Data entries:
####################
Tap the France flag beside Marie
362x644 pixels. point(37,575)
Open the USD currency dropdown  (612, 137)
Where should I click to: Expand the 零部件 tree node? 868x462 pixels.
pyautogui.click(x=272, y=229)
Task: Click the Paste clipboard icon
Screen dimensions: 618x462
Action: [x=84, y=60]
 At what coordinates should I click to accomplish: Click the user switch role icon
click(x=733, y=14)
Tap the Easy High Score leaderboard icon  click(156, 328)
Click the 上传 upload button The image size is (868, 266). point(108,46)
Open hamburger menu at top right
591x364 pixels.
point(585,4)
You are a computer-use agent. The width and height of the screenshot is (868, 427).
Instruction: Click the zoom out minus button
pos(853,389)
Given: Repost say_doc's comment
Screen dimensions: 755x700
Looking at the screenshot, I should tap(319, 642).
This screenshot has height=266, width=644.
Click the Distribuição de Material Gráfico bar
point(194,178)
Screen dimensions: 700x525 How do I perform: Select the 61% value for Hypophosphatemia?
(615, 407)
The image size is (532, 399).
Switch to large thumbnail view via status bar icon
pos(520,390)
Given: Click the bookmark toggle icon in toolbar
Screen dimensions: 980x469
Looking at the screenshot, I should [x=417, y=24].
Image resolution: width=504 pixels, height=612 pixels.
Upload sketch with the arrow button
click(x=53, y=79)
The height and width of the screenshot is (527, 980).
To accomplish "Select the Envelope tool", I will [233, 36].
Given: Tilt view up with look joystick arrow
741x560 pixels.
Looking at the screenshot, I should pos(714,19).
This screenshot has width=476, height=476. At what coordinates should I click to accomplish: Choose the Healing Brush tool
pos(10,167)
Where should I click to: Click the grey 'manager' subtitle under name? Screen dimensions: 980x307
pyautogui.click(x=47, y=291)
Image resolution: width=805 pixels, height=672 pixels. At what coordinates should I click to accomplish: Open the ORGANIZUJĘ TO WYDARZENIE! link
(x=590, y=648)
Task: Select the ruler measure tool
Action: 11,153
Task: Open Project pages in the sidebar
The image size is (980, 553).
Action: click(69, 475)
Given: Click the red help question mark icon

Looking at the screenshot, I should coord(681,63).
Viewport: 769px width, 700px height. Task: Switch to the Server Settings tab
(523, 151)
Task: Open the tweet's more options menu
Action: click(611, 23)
####################
ABOUT THIS TASK: With the line containing "Upload sketch with the arrow button" as the first and the last line of the data as the final one, copy every line between them exactly, those two included.

EXERCISE RESPONSE:
Upload sketch with the arrow button
click(x=53, y=79)
The height and width of the screenshot is (527, 980).
To accomplish "Select the Envelope tool", I will [233, 36].
Given: Tilt view up with look joystick arrow
741x560 pixels.
Looking at the screenshot, I should pos(714,19).
This screenshot has width=476, height=476. At what coordinates should I click to accomplish: Choose the Healing Brush tool
pos(10,167)
Where should I click to: Click the grey 'manager' subtitle under name? Screen dimensions: 980x307
pyautogui.click(x=47, y=291)
Image resolution: width=805 pixels, height=672 pixels. At what coordinates should I click to accomplish: Open the ORGANIZUJĘ TO WYDARZENIE! link
(x=590, y=648)
Task: Select the ruler measure tool
Action: 11,153
Task: Open Project pages in the sidebar
The image size is (980, 553).
Action: click(69, 475)
Given: Click the red help question mark icon

Looking at the screenshot, I should coord(681,63).
Viewport: 769px width, 700px height. Task: Switch to the Server Settings tab
(523, 151)
Task: Open the tweet's more options menu
Action: click(611, 23)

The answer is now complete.